Tilman: Our design uses a slip fit for the exhaust header to central collector assembly instead of welds or clamps. This allows each exhaust riser to move independently of the others without leaking. At each annual or 500-hour inspection, whichever comes first, the exhaust system must be removed, inspected and the slip fit lubricated with high temperature anti-seize. In practice, this should take between 40 and 60 minutes total. The slip joints work well and address a number of failure modes found in other exhaust designs — but they have to be maintained.

Unlike the original exhaust, our design does not have a life limit of only 2,200 hours. In practice, the highest reported time on our similar exhaust design is 7,700 hours, so we expect operators to be able to get a considerable amount of time out of the exhaust.

                        

HeliMx: Any inspections on a recurring basis?

Tilman: Just the annual inspection and lubrication as detailed in our instructions for continued airworthiness. Our muffler element consists of a pass-through perforated tube wrapped with sound-absorbing mineral fiber. This wrapping will eventually deteriorate over time. The entire element is designed to be easily field replaceable when required at a cost of only a few hundred dollars, which avoids the time and expense of having to send the muffler out to be rebuilt. The only inspection criteria for our muffler is that during each 50-hour inspection, the technician should shine a flashlight down the tailpipe to make sure the inner perforated tube is intact.

HeliMx: Are you going to have a system for the R22 Beta II?

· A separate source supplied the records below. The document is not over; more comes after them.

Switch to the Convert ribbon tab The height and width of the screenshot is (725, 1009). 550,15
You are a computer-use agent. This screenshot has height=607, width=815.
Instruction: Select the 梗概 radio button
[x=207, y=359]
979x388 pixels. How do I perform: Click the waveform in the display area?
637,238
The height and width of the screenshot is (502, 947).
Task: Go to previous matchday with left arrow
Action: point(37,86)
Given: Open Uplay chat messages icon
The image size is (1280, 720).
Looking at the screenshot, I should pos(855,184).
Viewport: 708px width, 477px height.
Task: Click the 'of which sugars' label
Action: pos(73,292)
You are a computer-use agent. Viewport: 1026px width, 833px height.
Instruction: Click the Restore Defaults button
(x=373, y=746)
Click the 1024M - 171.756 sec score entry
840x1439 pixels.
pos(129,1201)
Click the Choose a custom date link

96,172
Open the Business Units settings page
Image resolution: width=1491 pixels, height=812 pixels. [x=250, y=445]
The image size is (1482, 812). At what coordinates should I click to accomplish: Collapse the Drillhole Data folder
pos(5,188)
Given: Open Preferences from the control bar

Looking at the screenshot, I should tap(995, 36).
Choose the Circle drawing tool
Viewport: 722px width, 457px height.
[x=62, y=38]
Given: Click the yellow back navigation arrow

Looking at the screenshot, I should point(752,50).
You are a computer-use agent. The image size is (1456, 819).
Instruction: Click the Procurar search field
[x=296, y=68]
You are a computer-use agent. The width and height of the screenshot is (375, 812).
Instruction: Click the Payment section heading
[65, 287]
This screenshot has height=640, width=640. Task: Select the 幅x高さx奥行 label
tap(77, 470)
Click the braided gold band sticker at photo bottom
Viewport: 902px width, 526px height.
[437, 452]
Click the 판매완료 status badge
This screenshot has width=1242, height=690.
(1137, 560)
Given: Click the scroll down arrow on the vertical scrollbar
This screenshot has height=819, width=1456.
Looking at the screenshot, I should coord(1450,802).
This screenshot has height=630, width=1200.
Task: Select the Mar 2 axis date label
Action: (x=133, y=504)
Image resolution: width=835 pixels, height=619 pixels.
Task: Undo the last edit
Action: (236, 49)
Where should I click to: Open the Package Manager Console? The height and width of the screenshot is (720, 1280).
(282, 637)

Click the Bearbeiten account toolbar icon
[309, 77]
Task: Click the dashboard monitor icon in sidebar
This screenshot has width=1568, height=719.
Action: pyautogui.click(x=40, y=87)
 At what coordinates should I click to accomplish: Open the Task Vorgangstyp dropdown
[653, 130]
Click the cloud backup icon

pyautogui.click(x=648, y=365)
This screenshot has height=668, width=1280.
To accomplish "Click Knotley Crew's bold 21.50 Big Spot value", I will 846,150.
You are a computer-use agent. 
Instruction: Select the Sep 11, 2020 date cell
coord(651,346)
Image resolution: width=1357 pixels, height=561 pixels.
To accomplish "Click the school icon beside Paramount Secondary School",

Tilman: We are considering getting the exhaust approved for the Beta II. As the Power Flow allows the engine to more easily develop its rated horsepower, we have to consider the potential of the operator to exceed the limitations on the transmission. At higher altitudes this isn’t possible, but at lower altitudes, the helicopter could develop more power than the transmission can take. Adding the Power Flow could further affect that. We have been contacted by several fleet operators who could always use a little more power for their higher-density operations and would appreciate the fuel savings for cruise flight. 

 

Darren Tilman is the General Manager and Chief Test Pilot for Power Flow Systems Inc. A certificated FAA A&P and experienced commercial fixed-wing pilot, he graduated from Embry-Riddle Aeronautical University with a B.S. in Aviation Technology and an Associate Degree in Aircraft Maintenance Technology. He has worked in various capacities at Power Flow since 1999. He has two young daughters and a wife who share his passion for all things aviation.